AN AFTERNOON OF INSECTS
One warm, lovely afternoon in August of this year in Lancaster County, Pennsylvania farmland, I saw several kinds of insects, most notably several digger wasps, a milkweed tiger moth caterpillar and a white-marked tussock moth caterpillar.
The digger wasps were flying from one mint plant to another in a lovely patch of mint plants along a country road, and crawling over tiny, attractive pale-lavender mint flowers to sip their sugary nectar. The mint plants were over a foot tall, fragrant as mints should be and had an abundance of blossoms.
Living across the United States, digger wasps have three-quarter inch bodies and one-inch wing spans. And they are handsome in their variety of colors. Their heads, thoraxes, wings and the front half of their abdomens are black. The back half of their abdomens is orange with two yellow spots.
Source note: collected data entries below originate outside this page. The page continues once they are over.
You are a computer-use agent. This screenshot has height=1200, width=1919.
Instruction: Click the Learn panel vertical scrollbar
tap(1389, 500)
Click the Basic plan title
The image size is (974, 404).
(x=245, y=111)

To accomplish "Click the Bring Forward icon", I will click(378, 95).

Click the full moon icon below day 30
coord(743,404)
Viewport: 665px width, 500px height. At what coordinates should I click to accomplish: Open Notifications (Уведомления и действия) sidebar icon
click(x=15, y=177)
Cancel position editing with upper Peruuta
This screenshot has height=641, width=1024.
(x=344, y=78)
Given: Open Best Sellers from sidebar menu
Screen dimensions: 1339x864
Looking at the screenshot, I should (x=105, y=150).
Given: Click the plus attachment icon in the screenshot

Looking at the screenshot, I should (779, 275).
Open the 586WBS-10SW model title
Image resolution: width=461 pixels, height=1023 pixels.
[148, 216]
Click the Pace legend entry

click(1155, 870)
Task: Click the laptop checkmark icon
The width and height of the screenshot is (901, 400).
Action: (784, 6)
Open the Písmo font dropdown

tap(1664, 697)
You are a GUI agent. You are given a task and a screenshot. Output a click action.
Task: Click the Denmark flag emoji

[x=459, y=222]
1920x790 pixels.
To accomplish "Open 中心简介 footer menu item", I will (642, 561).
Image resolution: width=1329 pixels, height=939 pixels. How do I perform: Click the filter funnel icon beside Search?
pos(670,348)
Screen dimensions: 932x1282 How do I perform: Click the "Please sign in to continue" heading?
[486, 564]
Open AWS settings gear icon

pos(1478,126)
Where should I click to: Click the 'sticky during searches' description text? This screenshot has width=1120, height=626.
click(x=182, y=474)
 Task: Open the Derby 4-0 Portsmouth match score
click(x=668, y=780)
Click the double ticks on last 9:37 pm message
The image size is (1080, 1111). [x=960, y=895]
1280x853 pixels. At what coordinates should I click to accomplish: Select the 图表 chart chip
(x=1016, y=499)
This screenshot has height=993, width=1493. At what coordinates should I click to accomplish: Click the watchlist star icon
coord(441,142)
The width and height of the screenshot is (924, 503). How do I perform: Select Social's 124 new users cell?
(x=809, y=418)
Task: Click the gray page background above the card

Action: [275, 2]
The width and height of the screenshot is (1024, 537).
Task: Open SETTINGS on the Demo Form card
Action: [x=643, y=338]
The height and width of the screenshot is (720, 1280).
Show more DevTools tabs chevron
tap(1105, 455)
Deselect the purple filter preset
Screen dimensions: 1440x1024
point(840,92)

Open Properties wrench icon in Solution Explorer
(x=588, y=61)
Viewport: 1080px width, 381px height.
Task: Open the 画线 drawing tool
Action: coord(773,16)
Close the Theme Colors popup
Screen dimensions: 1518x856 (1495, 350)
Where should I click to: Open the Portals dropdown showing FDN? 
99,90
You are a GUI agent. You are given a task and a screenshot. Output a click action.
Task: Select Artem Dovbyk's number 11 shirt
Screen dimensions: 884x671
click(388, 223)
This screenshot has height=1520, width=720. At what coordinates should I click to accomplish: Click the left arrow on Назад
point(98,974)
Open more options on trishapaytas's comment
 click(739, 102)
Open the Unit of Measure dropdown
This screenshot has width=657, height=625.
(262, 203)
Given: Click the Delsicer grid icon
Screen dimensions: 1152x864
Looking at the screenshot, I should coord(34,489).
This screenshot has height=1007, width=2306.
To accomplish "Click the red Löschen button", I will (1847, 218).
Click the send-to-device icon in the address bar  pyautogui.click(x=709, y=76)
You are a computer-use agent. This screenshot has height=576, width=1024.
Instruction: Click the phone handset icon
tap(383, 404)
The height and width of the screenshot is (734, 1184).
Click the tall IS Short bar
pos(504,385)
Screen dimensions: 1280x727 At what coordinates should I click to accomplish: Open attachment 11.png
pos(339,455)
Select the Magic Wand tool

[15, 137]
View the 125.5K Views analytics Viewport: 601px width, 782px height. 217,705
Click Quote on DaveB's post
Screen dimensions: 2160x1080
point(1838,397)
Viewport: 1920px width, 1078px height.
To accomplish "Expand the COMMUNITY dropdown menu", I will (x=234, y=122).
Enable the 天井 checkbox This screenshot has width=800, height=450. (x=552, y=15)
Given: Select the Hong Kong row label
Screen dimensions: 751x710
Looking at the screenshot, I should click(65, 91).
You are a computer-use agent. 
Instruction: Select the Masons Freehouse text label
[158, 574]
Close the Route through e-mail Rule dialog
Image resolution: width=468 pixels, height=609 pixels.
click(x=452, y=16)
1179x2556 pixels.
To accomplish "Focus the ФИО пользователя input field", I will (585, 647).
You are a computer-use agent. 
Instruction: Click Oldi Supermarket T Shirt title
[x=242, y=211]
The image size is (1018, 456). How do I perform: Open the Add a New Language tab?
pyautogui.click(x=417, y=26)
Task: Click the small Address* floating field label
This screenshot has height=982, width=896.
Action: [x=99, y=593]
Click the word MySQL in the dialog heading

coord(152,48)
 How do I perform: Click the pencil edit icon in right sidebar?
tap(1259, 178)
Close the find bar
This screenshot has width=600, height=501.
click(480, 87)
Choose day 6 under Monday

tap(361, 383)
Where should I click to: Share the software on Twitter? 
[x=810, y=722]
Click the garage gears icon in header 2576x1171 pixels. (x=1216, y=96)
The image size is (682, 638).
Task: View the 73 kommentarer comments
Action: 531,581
Female digger wasps dig into soil to find June beetle grubs. Each female stings every beetle larva she finds to paralyze it. Then she lays an egg on the still-living, but paralyzed grub. The young wasp larva ingests the beetle grub, spins a cocoon in soil and winters in it. Next summer it emerges from the soil as an adult wasp, ready to fly, sip flower nectar and mate.
The attractive digger wasps visit a variety of flowers to drink their nectar. I have enjoyed seeing these insects on pretty blooms in sunny meadows, lawns, roadsides and flower gardens.
On that same afternoon, I saw a beautiful milkweed tiger moth caterpillar munching on a common milkweed leaf in an overgrown pasture. It was a hairy larvae from head to "tail", with a variety of hair colors, making it outstanding and attractive.
That lovely caterpillar had tufts of long, black hairs in front, rear and along its sides. A tuft of long, white hairs adorned each "corner" of the one and a half-inch larva. And several tufts of shorter, orange "fur" covered the top of it. All that hair serves to repel birds who might eat them.
Adult milkweed tiger moths have plain, light-gray wings and yellow abdomens with black dots. And they have a one and a half-inch wing span. They are less striking to see than their caterpillars.
I also saw a lovely white-marked tussock moth caterpillar, which was equally as lovely as the milkweed tiger moth larva. Tussock caterpillars have clumps of long, white hair along each flank, and four patches of short, white hairs on top of their front halves. They have long, black hair in front and rear, and a red spot on top of their heads.
Tussock larvae eat the foliage of several kinds of trees and shrubs in woods, and overgrown meadows. But these caterpillars are seldom seen because they live among dense foliage.
Adult tussock moths have mottled-gray upper wings that camouflage them on tree trunks and limbs. They, too, are seldom seen.
Both those kinds of moths inhabit the eastern United States. The milkweed moths live in sunny areas, but the tussock moths dwell in deciduous and mixed woods.
I was thrilled to experience those kinds of insects, and others, on that August afternoon. They are all attractive, and have intriguing life histories, as all living beings do.